The clandestine chat was announced by his son, Eduardo Bolsonaro, in a tweet saying the meeting was “an excellent opportunity to talk about international affairs of the region with technicians and experts of the highest level.” 

A rather ominous fact, since the CIA has been involved in numbers of assassinations, military coups, and interventions around the globe with special regard against progressive governments in Latin America. And quite fitting comment as the three-day visit underscores Bolsonaro’s embrace of U.S. influence in Latin America to confront what he calls a communist threat against democracy.

A theme the far-right populist leader insisted on Sunday declaring he “always dreamt of freeing Brazil from the dirty ideology of the left.” Combine this to his well-known praise of the Brazilian dictatorship, which caused forced disappearances, torture, and killings over two decades, and the CIA does not make such an “unexpected” place to visit after all. Especially as he was accompanied by Brazilian Justice Minister Sergio Moro, the same judge that led the lawfare strategy to carry out the soft-coup against ousted Brazilian President Dilma Rousseff, and has been allegedly linked to working for the agency. 

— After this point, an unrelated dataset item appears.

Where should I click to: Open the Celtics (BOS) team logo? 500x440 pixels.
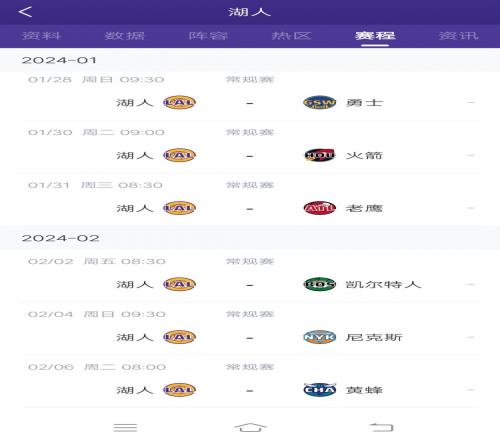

After this chat in Langley, he is due to meet like-minded President Donald Trump at the White House on Tuesday to discuss a range of issues, including ways to increase U.S. private-sector investment in Brazil and also the ongoing interventionists actions against Venezuela. Bolsonaro has stated that he supports Trump’s policies and the fact that he wants “to have a great Brazil just like Trump wants to have a great America,” has dubbed him the nickname “Trump of the Tropics”.

Yet this public admiration is even surprising to the U.S. A senior administration official, who spoke to reporters on condition of anonymity, said “even the friendliest of Brazilian governments was never really that friendly. Here we have now a government in Brazil we truly consider an ally.” A remarkable claim as the 1964 coup and Brazilian Dictatorship was fully backed by the U.S. government and even received direct assistance from the CIA, as the National Security Archive (NSA) revealed in 2014. 

Leaving the controversy aside Bolsonaro’s first official visit marks a complete alliance to the U.S. strategy and plans for the region, in which Brazil hopes to play a pivotal role.